Story #3352: Production CNs are out of sync in object count - Infrastructure - DataONE Tasks

Story #3352

Production CNs are out of sync in object count

Added by Chris Jones over 12 years ago. Updated about 12 years ago.

Status:

Closed

Priority:

Normal

Assignee:

Ben Leinfelder

Category:

Environment.Production

Target version:

Sprint-2012.50-Block.6.4

Start date:

2012-10-23

Due date:

2013-01-05

% Done:

100%

Story Points:

Sprint:

Description

In the production environment, the CNs are slightly out of sync with regard to object count. cn-ucsb-1 is reporting 328691 objects, whereas both cn-orc-1 and cn-unm-1 are reporting 328448 objects. We need to figure out which pids are not in sync and why ucsb has fallen short.

correct_cn_20121022.sql (6.03 KB) Ben Leinfelder, 2012-10-22 22:37

Subtasks

History

#1 Updated by Ben Leinfelder over 12 years ago

An example (which probably applies broadly to the 200+ "missing" pids):
EML file guid 'nceas.988.9' was inserted into UCSB. For some reason there is no systemMetadata entry for it in the backing table, but it is mapped to docid 'autogen.2012101220031313139.1' in the identifier table.
ORC and UNM have systemMetadata for this guid (so HZ replication has worked) but they also have the docid as a separate object in the xml_documents table -- there from the Metacat replication of the EML file.

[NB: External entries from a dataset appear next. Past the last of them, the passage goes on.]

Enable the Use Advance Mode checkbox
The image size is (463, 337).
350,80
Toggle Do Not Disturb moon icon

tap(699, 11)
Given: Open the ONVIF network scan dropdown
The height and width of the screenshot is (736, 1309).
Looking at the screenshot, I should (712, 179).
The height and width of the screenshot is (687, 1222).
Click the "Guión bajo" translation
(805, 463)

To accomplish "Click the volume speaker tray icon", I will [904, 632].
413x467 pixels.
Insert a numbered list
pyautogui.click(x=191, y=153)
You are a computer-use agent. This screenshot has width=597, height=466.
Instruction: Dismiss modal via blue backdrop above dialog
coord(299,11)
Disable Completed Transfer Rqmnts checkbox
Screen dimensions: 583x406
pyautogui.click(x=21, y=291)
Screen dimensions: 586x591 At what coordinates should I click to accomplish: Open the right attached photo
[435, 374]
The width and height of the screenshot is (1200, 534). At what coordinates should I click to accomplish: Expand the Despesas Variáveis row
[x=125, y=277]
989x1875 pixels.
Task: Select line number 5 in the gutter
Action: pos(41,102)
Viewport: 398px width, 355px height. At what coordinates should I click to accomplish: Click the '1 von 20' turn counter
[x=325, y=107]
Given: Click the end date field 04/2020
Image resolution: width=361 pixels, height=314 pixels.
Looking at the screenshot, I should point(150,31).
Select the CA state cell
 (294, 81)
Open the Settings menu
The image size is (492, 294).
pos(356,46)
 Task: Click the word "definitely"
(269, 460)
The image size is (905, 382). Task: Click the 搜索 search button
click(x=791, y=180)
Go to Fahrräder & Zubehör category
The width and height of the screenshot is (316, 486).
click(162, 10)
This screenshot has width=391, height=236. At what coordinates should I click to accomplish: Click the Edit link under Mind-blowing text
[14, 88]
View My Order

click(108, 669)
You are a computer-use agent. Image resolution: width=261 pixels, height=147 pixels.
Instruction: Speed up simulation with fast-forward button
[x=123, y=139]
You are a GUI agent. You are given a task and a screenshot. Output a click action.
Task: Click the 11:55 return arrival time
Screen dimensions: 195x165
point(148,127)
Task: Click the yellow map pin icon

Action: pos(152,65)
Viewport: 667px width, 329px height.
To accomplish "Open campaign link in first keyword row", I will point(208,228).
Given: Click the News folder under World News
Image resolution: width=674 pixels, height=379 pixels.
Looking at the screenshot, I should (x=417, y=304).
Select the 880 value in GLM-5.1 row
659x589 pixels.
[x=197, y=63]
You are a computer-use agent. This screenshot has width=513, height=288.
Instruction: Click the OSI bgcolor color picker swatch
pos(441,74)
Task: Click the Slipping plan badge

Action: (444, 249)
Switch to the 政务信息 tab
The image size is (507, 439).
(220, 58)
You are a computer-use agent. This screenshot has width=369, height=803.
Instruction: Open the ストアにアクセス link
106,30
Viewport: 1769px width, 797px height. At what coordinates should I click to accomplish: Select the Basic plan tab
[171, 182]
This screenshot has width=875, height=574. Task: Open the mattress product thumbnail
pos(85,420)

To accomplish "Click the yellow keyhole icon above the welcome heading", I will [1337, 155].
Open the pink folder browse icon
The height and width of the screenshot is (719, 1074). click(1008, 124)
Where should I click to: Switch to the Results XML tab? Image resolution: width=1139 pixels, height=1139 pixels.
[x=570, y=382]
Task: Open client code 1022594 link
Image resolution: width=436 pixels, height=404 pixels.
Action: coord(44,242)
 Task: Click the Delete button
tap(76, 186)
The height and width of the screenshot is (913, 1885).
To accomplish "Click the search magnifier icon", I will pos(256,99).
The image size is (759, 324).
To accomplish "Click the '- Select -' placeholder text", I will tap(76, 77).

#2 Updated by Ben Leinfelder over 12 years ago

Another pid with the same issue:
'kgordon.35.40' -> 'autogen.2012101713571339641.1'

#3 Updated by Chris Jones over 12 years ago

At some point UCSB dropped from the Hazelcast cluster, but was still communicating via Metacat replication. Some objects were created on UCSB, but the call to saveLocally() looks to have failed, even though it succeeded on the other two CNs (via seeing the hz event). Ben created a short list of PIDs that were on UNM and ORC, but not UCSB, and so we'll restart UCSB to get the object counts to resync. The process will be:

1) Shut down d1-processing on cn-ucsb-1
2) Remove cn-ucsb-1 from the DNS round robin
3) Shut down d1-index-processing and d1-index-generator on cn-ucsb-1
4) Restart Tomcat on cn-ucsb-1
5) cn-ucsb-1 should resync it's missing identifiers in the system metadata tables by pulling them from the other two CNs
6) Restart d1-index-* on cn-ucsb-1
7) Restart d1-processing on cn-ucsb-1
8) Manually fix the incrrect guids on cn-orc-1 and cn-unm-1 for the short list of pids via SQL
9) Add cn-ucsb-1 back into the DNS round robin

Then,
10) Look through the cn-ucsb-1 logs to try to see why it dropped from the cluster in the first place.

#4 Updated by Ben Leinfelder over 12 years ago

Numbers (1-4) and (8) are done. Now waiting for the resynch to complete on UCSB. I am skeptical it is in the cluster given the large number of statements like this flying by in the knb.log:
knb 20121022-22:34:11: [DEBUG]: Adding missing hzIdentifiers key: resourceMap_SRKX00_XXXIBTNXMBR11_20080505.50.2 [edu.ucsb.nceas.metacat.dataone.hazelcast.HazelcastService]